- **PROBLEM TO WORK ON**: Pull out every line below that contains the word "each".
BEGIN DATASET EXCERPTS
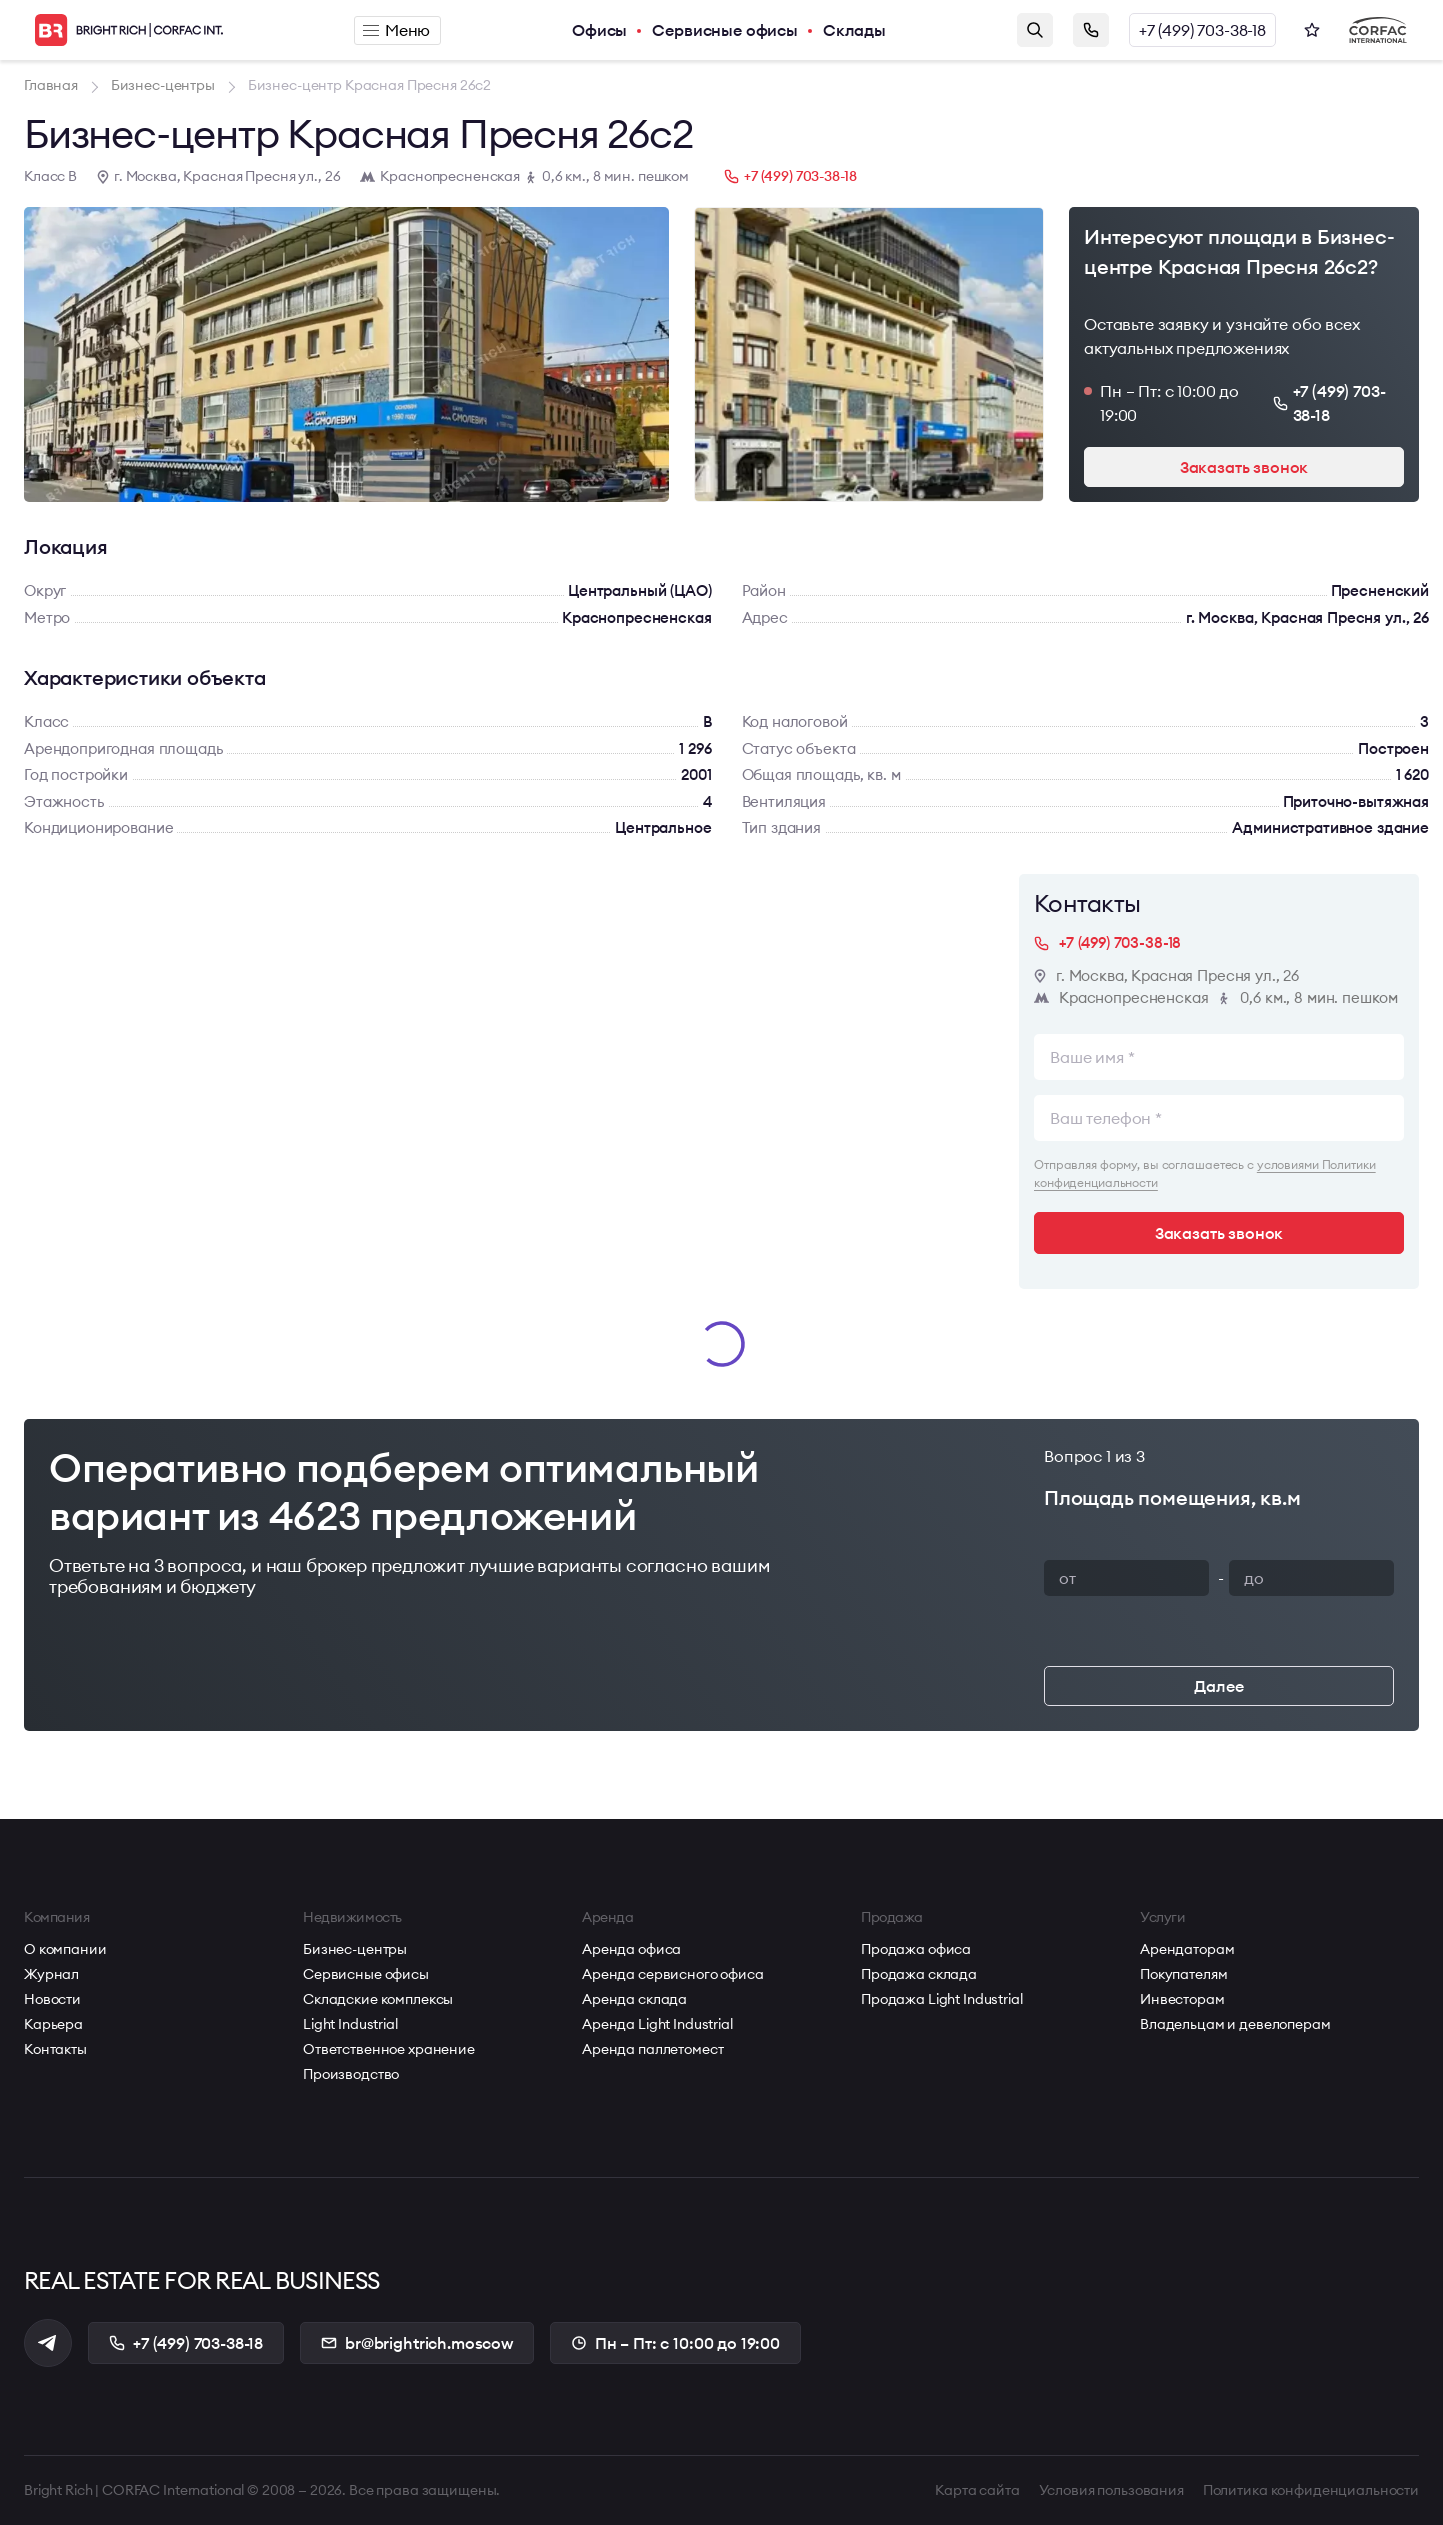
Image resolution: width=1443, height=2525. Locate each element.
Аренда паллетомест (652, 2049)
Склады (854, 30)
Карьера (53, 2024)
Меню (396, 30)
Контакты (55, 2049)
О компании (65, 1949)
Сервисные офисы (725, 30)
END DATASET EXCERPTS
- **EXERCISE ANSWER**:
Image resolution: width=1443, height=2525. Locate each element.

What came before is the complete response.